Descalarization by Quenching Charged Hairy Black Hole in asymptotically AdS spacetime

TL;DR

This paper investigates the real-time dynamics of charged hairy black holes in asymptotically AdS spacetime, revealing a novel descalarization process triggered by scalar field quenches and analyzing the transition mechanisms between different black hole states.

Contribution

It introduces a new descalarization mechanism in charged black holes via scalar field quenches and explores the transition pathways between hairy, RN-AdS, and Schwarzschild-AdS black holes.

Findings

Unstable RN-AdS black holes transition to hairy black holes under perturbations.

Scalar source quenches induce oscillations in charge, energy, and scalar condensation.

Large quench strength leads to charge loss and convergence to Schwarzschild-AdS black hole.

Abstract

In this work, we study the real-time dynamics of the charged hairy black hole with the time-dependent source of scalar field in asymptotically anti-de Sitter (AdS) spacetime.
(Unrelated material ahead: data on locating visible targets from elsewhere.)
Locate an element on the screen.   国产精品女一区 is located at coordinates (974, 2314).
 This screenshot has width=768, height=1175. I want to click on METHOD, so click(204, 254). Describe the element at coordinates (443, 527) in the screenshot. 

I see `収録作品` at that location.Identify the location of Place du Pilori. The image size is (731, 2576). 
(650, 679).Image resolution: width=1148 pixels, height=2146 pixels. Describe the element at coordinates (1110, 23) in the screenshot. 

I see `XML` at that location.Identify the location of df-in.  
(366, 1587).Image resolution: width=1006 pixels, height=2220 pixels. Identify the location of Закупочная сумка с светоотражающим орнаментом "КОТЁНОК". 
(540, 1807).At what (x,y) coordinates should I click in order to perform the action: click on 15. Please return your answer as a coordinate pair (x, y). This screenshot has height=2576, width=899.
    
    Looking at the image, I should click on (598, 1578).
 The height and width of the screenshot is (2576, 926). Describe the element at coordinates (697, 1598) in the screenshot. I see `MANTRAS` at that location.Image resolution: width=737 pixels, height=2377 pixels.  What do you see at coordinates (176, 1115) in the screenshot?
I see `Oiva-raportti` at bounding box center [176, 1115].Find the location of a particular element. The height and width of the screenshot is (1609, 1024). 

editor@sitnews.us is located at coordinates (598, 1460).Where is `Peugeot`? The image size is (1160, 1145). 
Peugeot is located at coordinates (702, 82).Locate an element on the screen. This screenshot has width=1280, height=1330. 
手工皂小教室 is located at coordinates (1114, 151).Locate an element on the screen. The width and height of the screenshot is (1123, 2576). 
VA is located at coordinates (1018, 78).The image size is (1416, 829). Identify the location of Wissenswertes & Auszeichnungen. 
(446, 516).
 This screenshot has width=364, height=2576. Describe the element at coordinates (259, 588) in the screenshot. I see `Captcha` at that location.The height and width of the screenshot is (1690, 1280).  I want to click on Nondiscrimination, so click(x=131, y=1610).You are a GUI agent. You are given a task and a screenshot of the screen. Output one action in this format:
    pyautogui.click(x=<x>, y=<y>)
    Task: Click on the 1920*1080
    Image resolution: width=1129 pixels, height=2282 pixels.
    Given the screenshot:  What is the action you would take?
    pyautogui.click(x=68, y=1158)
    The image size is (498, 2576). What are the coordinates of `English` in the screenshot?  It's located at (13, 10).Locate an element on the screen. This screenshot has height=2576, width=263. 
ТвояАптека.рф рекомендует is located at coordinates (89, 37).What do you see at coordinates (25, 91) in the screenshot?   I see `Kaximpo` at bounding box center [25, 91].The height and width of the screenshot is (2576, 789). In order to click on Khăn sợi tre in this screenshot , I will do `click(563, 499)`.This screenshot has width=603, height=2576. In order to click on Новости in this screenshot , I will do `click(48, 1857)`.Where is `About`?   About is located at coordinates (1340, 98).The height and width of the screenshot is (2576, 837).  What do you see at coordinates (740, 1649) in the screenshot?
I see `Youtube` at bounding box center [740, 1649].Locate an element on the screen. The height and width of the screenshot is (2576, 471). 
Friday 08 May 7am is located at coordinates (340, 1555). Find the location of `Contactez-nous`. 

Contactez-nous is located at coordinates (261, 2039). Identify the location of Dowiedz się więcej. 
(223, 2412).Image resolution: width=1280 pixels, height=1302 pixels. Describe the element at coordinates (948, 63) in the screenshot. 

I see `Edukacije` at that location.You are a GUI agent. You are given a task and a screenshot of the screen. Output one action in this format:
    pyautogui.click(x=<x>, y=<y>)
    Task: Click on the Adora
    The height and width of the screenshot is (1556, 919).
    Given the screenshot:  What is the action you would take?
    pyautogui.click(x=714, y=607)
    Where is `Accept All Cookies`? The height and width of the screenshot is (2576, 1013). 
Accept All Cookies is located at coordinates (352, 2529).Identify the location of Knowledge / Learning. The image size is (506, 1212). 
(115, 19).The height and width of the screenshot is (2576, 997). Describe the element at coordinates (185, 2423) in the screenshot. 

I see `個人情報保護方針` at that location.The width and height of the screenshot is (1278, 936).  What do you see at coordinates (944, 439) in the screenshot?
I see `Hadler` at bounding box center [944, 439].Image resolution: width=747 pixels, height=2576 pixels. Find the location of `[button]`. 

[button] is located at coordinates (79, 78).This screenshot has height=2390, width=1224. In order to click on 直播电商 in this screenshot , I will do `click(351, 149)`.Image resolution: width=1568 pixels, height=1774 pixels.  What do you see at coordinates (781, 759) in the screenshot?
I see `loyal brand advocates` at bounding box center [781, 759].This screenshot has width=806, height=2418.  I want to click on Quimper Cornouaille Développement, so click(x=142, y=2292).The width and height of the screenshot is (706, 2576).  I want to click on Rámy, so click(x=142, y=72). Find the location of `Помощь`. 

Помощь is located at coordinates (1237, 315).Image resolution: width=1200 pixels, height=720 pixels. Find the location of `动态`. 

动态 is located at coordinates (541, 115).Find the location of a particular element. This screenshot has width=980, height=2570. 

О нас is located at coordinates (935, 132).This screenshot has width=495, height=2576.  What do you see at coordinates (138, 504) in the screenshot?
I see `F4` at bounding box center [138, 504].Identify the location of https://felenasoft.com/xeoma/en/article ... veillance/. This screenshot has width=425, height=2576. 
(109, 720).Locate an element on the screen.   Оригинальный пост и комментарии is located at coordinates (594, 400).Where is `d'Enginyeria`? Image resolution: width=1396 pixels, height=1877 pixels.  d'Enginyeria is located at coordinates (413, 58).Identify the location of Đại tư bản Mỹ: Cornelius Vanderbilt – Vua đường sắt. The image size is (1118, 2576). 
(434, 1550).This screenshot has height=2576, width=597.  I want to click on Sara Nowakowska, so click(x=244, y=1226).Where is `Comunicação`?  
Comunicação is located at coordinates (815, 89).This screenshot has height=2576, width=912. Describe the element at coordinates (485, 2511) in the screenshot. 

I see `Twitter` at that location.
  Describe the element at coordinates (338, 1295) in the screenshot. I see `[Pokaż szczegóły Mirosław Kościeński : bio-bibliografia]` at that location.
The numerical results reveal a novel descalarization mechanism. In order to obtain the hairy black hole as the initial data for the quench process, we first analyze the quasi-normal modes of the massive complex scalar field on the Reissner-Nordstr\"om anti-de Sitter (RN-AdS) black hole background. We find the dominant unstable modes for large and small RN-AdS black holes come from the zero-damped modes and AdS modes, respectively. Then, the unstable RN-AdS black holes are perturbed to trigger the transition to hairy black holes. With the hairy black hole in hand, we specify a time dependent scalar source for the system. As the source is turned on, the electric charge, energy and scalar condensation of the system start to oscillate with the entropy increasing monotonically. Finally, with the decay of the scalar source, the system gradually settles down to a new state. Interestingly, the final state of the evolution could be a hairy black hole with less scalar condensation, a RN-AdS black hole or a Schwarzschild-AdS black hole, which depends on the quench strength. However, as long as the quench strength is large enough, the system always loses all the electric charge and converges to the Schwarzschild-AdS black hole.